Open AccessComparison of activation marker and TCR Vβ gene product expression by CD4 + and CD8 + T cells in peripheral blood and lymph nodes from HIV‐infected patients
Author(s) -
RAMZAOUI S.,
JOUENBEADES F.,
MICHOT F.,
BORSALEBAS F.,
HUMBERT G.,
TRON F.
Publication year - 1995
Publication title -
clinical & experimental immunology
Language(s) - English
Resource type - Journals
SCImago Journal Rank - 1.329
H-Index - 135
eISSN - 1365-2249
pISSN - 0009-9104
DOI - 10.1111/j.1365-2249.1995.tb05530.x
Subject(s) - cd8 , cd38 , t cell receptor , immunology , biology , t cell , lymph , antigen , t lymphocyte , flow cytometry , cytotoxic t cell , microbiology and biotechnology , immune system , pathology , medicine , genetics , in vitro , stem cell , cd34
SUMMARY Since lymphoid organs constitute the site of active and progressive HIV disease, analysis of their lymphocytes may provide more accurate information on T cell abnormalities than that obtained from studying peripheral blood lymphocytes.

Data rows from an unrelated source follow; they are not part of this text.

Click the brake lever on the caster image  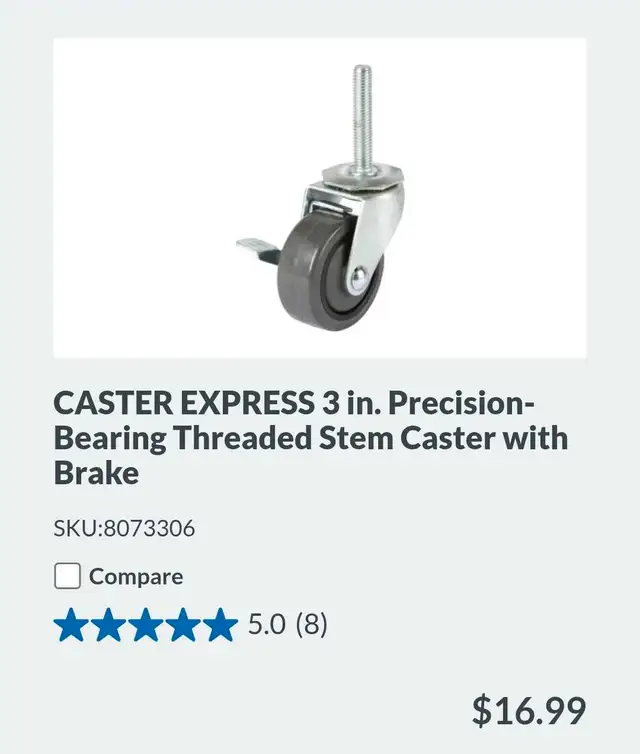(257, 249)
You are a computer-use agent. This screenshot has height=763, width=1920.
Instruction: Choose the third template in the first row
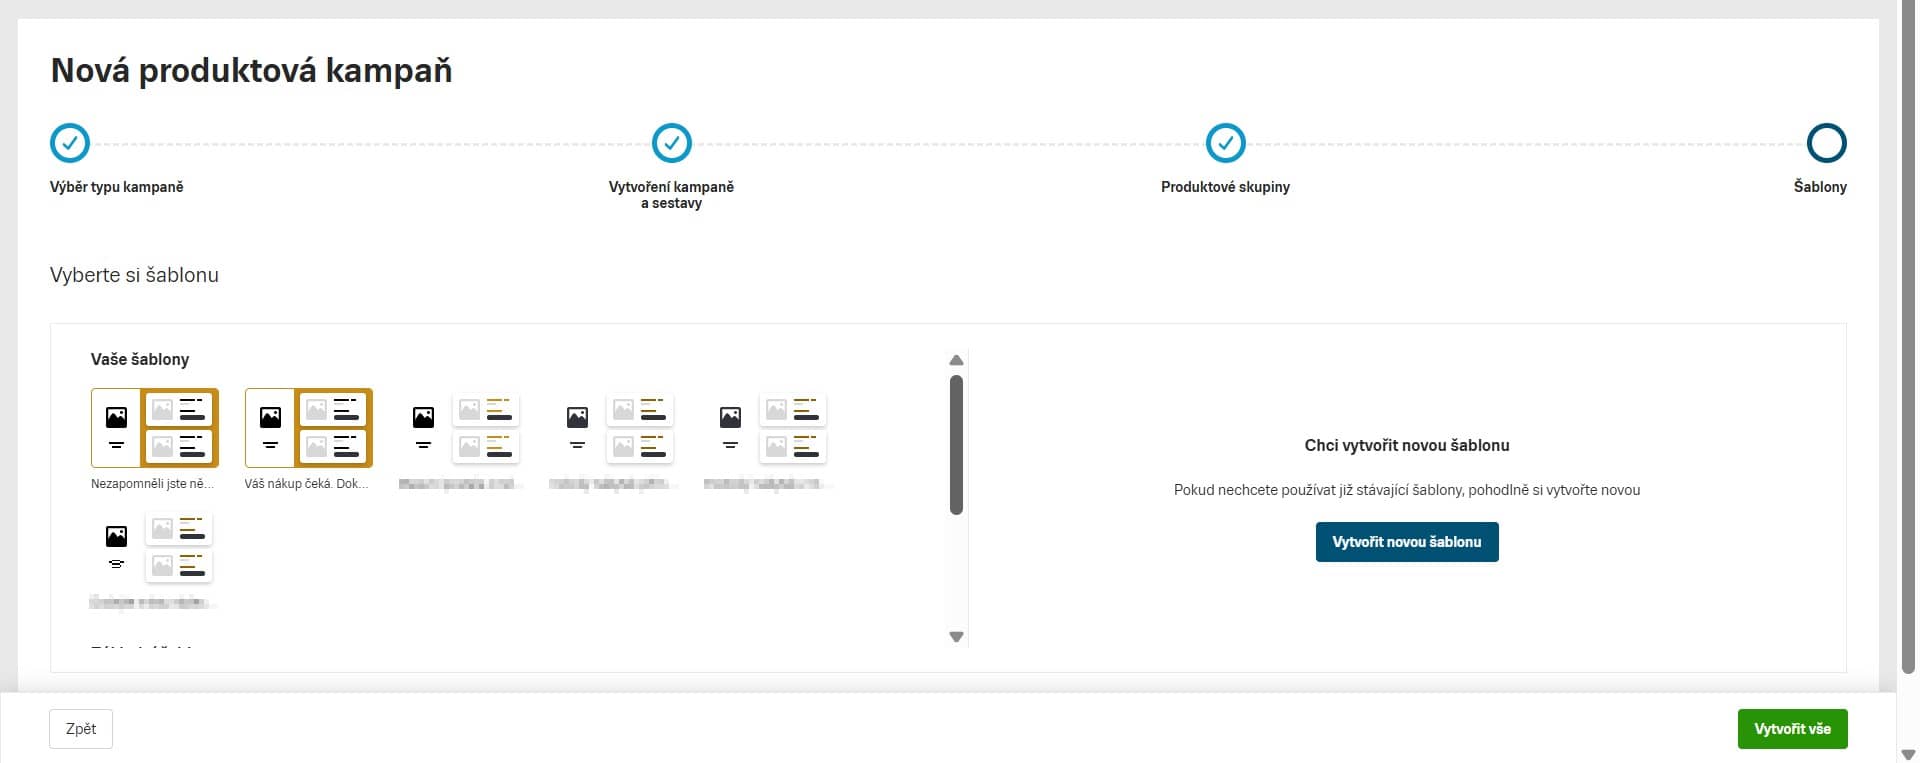coord(463,428)
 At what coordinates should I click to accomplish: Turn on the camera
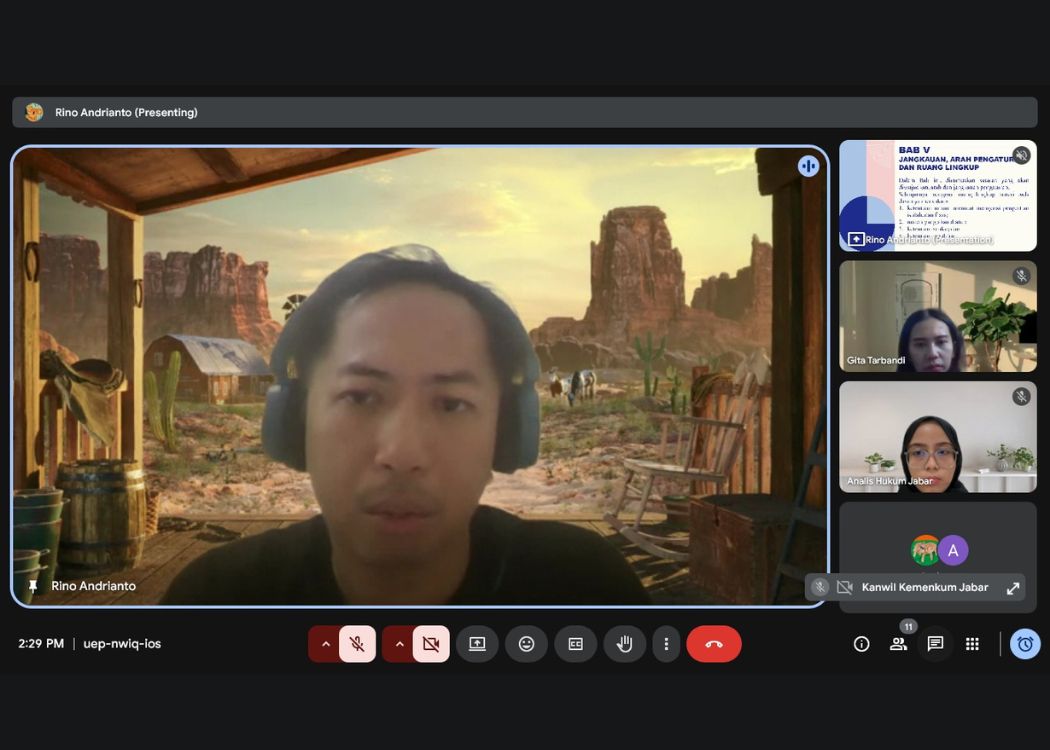(x=431, y=644)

The objective of this study was to compare the expressions of activation markers and T cell receptor (TCR) Vβ gene products by CD4 + and CD8 + T cells in lymph nodes (LN) and peripheral blood (PB) from healthy individuals and asymptomatic HIV‐infected patients to determine whether anomalies that could be identified at the HIV replication site could support the hypothesis of T cell activation by HIV‐encoded antigens or superantigens. CD4 + and CD8 + T cells in paired LN and PB obtained from six healthy controls and five asymptomatic HIV‐infected individuals were analysed by flow cytometry, using anti‐CD38, anti‐HLA‐DR and 13 anti‐Vβ MoAbs that cover, approximately, 45% of the T cell repertoire. Analysis of T cell activation marker expression indicated that the percentages of CD4 + and CD8 + T cells bearing CD38 or CD38 and HLA‐DR molecules were higher in patients than in controls and, in patients, higher in LN than in PB. Comparison between the Vβ repertoires of CD4 + and CD8 + T cells in LN and PB showed that, in each healthy individual, a limited number of Vβ families expressed by CD4 + or CDS + T cells had different repartition in LN and PB, whereas in each HIV + patient, more Vβ families exhibited different distributions and these differences recurred among certain Vβ segments, such as Vβ5.3 and Vβ21 in the CD4 + T cell population and Vβ5.2/5.3, Vβ12 and Vβ12 in the CD8 + T cell population. Taken together, these data argue for a skewed TCR repertoire in HIV infection and sustained activation of T cells by HIV‐encoded antigens at the site of HIV replication, and further demonstrate that a high proportion of CD4 + T cells are in an activation state that may, indirectly, participate in their functional abnormalities.